五万年前の地球において、10人か20人の家族的小集団で移動生活をしていたアフリカのホモ・サピエンスと、極寒の北ヨーロッパで100人から150人の群れをつくりながら寄り集まるようにして暮らしていたネアンデルタールと、どっちが言葉が発達する状況を色濃くそなえていたかは、考えるまでもないことです。
研究者はよく、言葉は意味の表現および伝達の手段である、などというが、たとえばりんごが赤い果実であることなど、みんな知っているのです。意味の表現や伝達をするまでもなく、みんな知っているという情況から「りんご」という言葉が生まれてくるのだ。
その赤い果実を、「りんご」と呼ばずにいられない気分をみんなが共有したとき、「りんご」という言葉が生まれる。その赤い果実にたいする気分が同じになってゆくくらい寄り集まって仲良く暮らしている情況から、「りんご」という言葉が生まれてくる。
そういう「気分」を表現したくて、そういう「気分」が盛り上がって、言葉となって発せられるのだ。
群れで共有されている「心の動き」が、言葉になるのだ。
あほな研究者がほざいているような、「知能」だとか「象徴的思考」だとかいうようなしゃらくさいものが契機になっているわけではない。
小林秀雄は、次のように言っています。
「不安な移ろいやすいものは、冒険や発明や失敗や過誤を好む言語表現に、一番適するのではあるまいか」と。

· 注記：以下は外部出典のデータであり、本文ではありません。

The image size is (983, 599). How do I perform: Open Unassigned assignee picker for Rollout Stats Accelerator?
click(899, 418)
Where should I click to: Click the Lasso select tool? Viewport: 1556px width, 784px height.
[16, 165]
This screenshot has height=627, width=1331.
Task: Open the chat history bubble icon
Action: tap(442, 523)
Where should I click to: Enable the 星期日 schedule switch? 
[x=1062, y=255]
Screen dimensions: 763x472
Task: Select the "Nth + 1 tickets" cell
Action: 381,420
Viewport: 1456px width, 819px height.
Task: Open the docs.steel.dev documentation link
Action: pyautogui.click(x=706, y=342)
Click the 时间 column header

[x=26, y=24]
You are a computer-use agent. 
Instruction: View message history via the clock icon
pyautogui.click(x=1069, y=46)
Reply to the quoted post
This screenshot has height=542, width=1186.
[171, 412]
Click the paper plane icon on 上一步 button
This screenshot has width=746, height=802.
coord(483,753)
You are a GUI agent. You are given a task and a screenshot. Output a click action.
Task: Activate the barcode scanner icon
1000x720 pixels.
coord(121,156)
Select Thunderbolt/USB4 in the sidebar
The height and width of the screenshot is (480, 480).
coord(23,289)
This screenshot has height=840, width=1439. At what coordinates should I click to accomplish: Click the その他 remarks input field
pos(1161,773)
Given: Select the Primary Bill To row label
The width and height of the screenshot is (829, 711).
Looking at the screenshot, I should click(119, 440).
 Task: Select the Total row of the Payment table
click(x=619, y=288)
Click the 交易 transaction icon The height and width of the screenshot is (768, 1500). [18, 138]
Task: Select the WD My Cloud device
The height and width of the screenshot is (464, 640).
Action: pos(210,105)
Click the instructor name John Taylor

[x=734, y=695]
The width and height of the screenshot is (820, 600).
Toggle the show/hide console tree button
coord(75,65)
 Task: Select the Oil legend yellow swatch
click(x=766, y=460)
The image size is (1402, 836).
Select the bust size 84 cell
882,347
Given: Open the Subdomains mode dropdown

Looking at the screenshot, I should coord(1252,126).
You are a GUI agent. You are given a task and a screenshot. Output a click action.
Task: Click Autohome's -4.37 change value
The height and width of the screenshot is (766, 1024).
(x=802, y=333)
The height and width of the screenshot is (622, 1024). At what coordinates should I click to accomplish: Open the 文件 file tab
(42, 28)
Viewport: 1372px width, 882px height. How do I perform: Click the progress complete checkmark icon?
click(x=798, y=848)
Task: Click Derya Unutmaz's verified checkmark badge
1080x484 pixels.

これこそ、言葉の発生の契機を、みごとに言い当てているように思えます。
そうなのだ。言葉は、そういう情況における「心の動き」から生まれてきたのだ。
ネアンデルタールは、とても人間が住めるとも思えないような氷河期の北ヨーロッパに進出していった人たちです。それは、まさしく「冒険」でしょう。そして、アフリカのホモ・サピエンスが手近な小動物や屍肉で食糧をまかなっていたのに対して、ネアンデルタールは、死をもいとわずにマンモスだの大型草食獣ばかり狙って狩りをしていた。また、歯ブラシや楽器や埋葬することなど、さまざまなものを「発明」していった。そうしてネアンデルタールが、狩でいつも怪我をしていたことや、そもそも極寒の北ヨーロッパに住み着いていたことじたいが、「失敗や過誤」そのものでしょう。10人20人の予定調和的な家族的小集団と、家族という単位を持たないネアンデルタールの100人から150人のあかの他人どうしの社会と、いったいどちらから「失敗や過誤」が生まれやすいでしょう。
そういう暮らしぶりの「心の動き」から言葉が生まれてくるのであり、言葉の本質ということを考えるなら、そういうことになります。
「喉の構造」がどうだとか、まったく何を程度の低いことを言っているのでしょう。言葉をしゃべるくらい、オウムだってできるのです。言葉が生まれてくるような「心の動き」さえ体験すれば、言葉は生まれてくるのです。そして、そういう体験がなければ、どんなに「知能」が発達しても、「象徴的思考」ができても、「喉の構造」が完備されても、言葉は生まれてこないのです。
そして大型草食獣の狩をはじめ大きな集団のチームワークで暮らしていたネアンデルタールは、その言葉に「伝達する」という機能を加えてゆき、やがてキスをする習慣も生まれてきた。だから、歯を磨いていたのだ。
とにかく、あほな研究者の言うことを当てにしていたら、われわれは何も歴史の真実と出会うことができない。そういうことをあらためて思い知らされるニュースでした。
彼らが10年20年後ものうてんきに「置換説」を唱えていられるか、賭けましょうか。